Far fare al leader libico la stessa fine che gli americani hanno inflitto a Saddam Hussein significherebbe iniziare con una falsa partenza, significherebbe non aver reciso completamente i rapporti con il passato, in quanto sono i regimi autoritari ed illiberali che decidono di esercitare la giustizia senza un regolare processo ed un giudice imparziale.

Il secondo punto che occuperà gli sforzi dei governi occidentali, che coincide con una speranza più volte espressa dagli osservatori più accorti, consiste nella volontà di favorire in Libia ma anche in tutti gli altri paesi investiti dalla “Primavera araba” la nascita di forze democratiche. Democrazia e Libertà sono i più poderosi pilastri su cui si basa uno strato di diritto, a cui le società in rivolta sembrano aspirare.

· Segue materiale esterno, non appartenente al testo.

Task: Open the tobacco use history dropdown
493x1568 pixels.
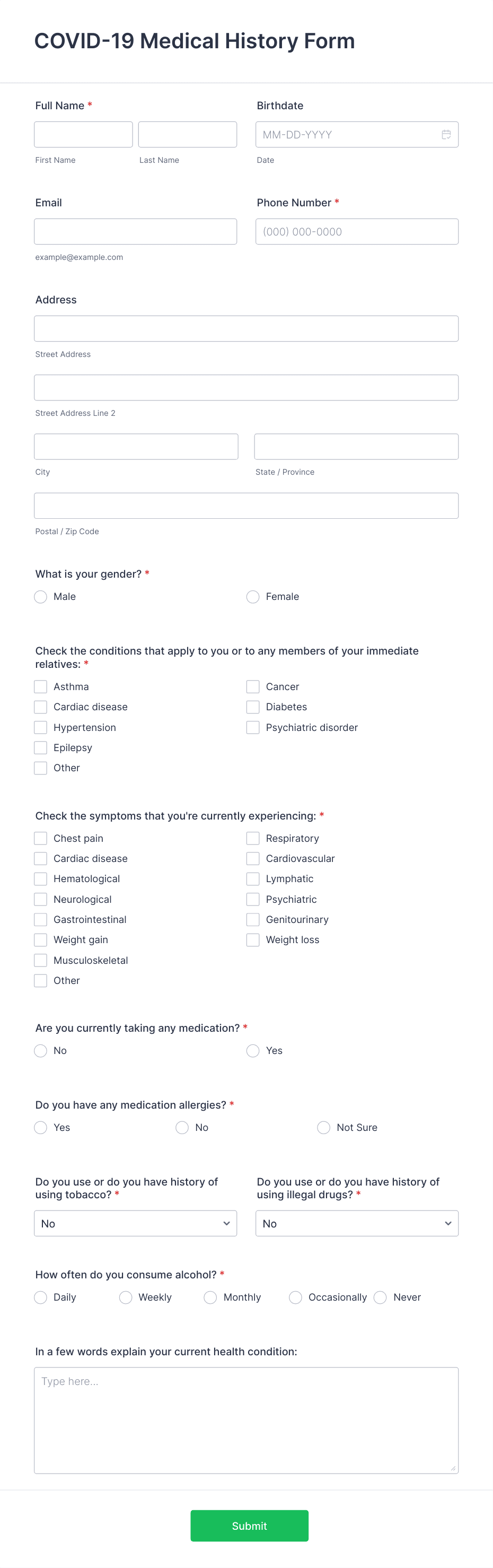Action: coord(135,1224)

Il rischio che partiti islamici radicali o addirittura lagati a moviementi jihadisti usino le rivoluzioni popolari come veicolo per raggiungere il potere in Libia così come in Egitto ed in altri paesi della regione è un pericolo concreto che le cancellerie occidentali cercheranno di scogiurare.

Se tutti gli aneliti di speranza, il vento di cambiamento ma anche le proteste, i morti e le piazze occupate non dovessero generare un miglioramento seppur minimo nelle condizioni sociali delle popolazioni oppresse ma dovessero portare all’isturazione di regimi teocratici come in Iran, il sogno vissuto fino ad adesso diventerebbe un incubo e non si potrebbe piu’ parlare di rivoluzione ma di involuzione dello scenario.

Per questo i governi occidentali una volta ripristinati le relazioni economiche e garantito il normale flusso di interessi commerciali, di cui probabilmente si occuperanno prima di tutto il resto ( transizione morbida e incentivazione delle forze democratiche), si troveranno di fronte una sfida tanto epocale quanto difficile e delicata.

Siamo ad una svolta che se verrà supportata dalle giuste scelte politiche potrà ridisegnare le gli assetti del Nord Africa, e di conseguenza le relazioni di esso con il resto dei paesi confinanti.

Lo tsunami che si è appena abbattutto non ci può lasciare indifferenti.

L’Italia dovrebbe riscopirere il proprio ruolo e la propria importanza che ricopre in questa zona del pianeta. Quando la smetteremo di accodarci a decisioni prese da altri governi? Quando ci faremo avanguardia di una risposta unitaria ed europea?

Siamo e rimaniamo la sentinella ed il crocevia degli interessi dell’Europa nel Mediterraneo in cui il nostro territorio è immerso per tre quarti. Dovremmo esserne sempre più consapevoli. Sopratutto adesso che il Rais ha le ore contate.